Bangladesh has also been rocked by the recent murders of an Italian aid worker and a Japanese farmer, while Dhaka’s main Shiite shrine was bombed last month, killing two people and wounding dozens.
After staging protests on Saturday night and Sunday, secular activists including hundreds of teachers, writers and students also resumed their rallies at Dhaka University, the nation’s main secular bastion.
“The murderers should be caught as soon as possible. There must be an end to this nightmare,” publisher Farid Ahmed, who received a death threat in a text message on Sunday, told AFP.
On Saturday, a gang of suspected Islamists armed with machetes and cleavers hacked to death Faisal Arefin Dipan in his publishing office in the capital.
Two secular bloggers and another publisher were also badly injured in a similar and separate attack hours earlier, leaving them lying in pools of blood in their Dhaka office.
Al-Qaeda in the Indian Sub-continent (AQIS) claimed responsibility for the attacks, calling the victims “atheists and blasphemers”.
The group, which claims to be behind the previous killings, also threatened to murder more writers and publishers who defamed Islam.
Police say they are sceptical of the AQIS claim of responsibility and suspect a banned local Islamist outfit is behind all of them.
Both of the publishers targeted on Saturday put out books by Avijit Roy, a US-born atheist writer of Bangladeshi origin, who was hacked to death in February.
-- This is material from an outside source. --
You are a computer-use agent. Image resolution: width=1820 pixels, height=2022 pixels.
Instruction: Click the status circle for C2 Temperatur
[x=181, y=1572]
Slain publisher Faisal Arefin Dipan’s wife and injured publisher Ahmedur Rashid Chowdhury Tutul filed two cases yesterday against some unidentified people, though Dipan’s father earlier said they would not file any case in this connection.
Dipan’s wife Dr Razia Rahman filed the case with Shahbagh Police Station in the afternoon, said its officer-in-charge (OC) AB Siddique.
After the murder, Dipan’s father proffesor Abul Kashem Fazlul Haque of Dhaka University said he would not file any case over the killing of his son.
“Many people have asked me to file a case over my son’s murder but I know I won’t get justice. I’ll probably file a case as a rule, and that doesn’t mean I depend on it…I want good sense to prevail,” he said after Dipan’s namaz-e-janaza on Sunday.
Meanwhile, publisher Ahmedur Rashid Chowdhury Tutul lodged a case for attempted murder with police over Saturday’s attack in his office that left him and two others injured.
A relative of Tutul submitted the case document on behalf of him to a police station yesterday afternoon, deputy commissioner Biplob Kumar Sarkar told newsmen.
Unknown assailants barged into the office of publishing house ‘Suddhaswar’ at around 2:30pm on Saturday.
They hacked Tutul, writer Ranadipam Basu and blogger Tarek Rahim with sharp weapons.
The three are being treated at Dhaka Medical College Hospital (DMCH).
DMCH authorities said Tutul and Basu were improving, but Tarek’s was “critical”.
Barely three hours after the attack, publisher Faisal Arefin Dipan was found murdered at Shahbagh. Dipan, who ran publishing house ‘Jagriti Prokashony’, was hacked to death in his office at the Aziz Supermarket— a hub for writers and publishers in Dhaka.
Police are yet to make any breakthrough but suspect militant outfit Ansar Bangla.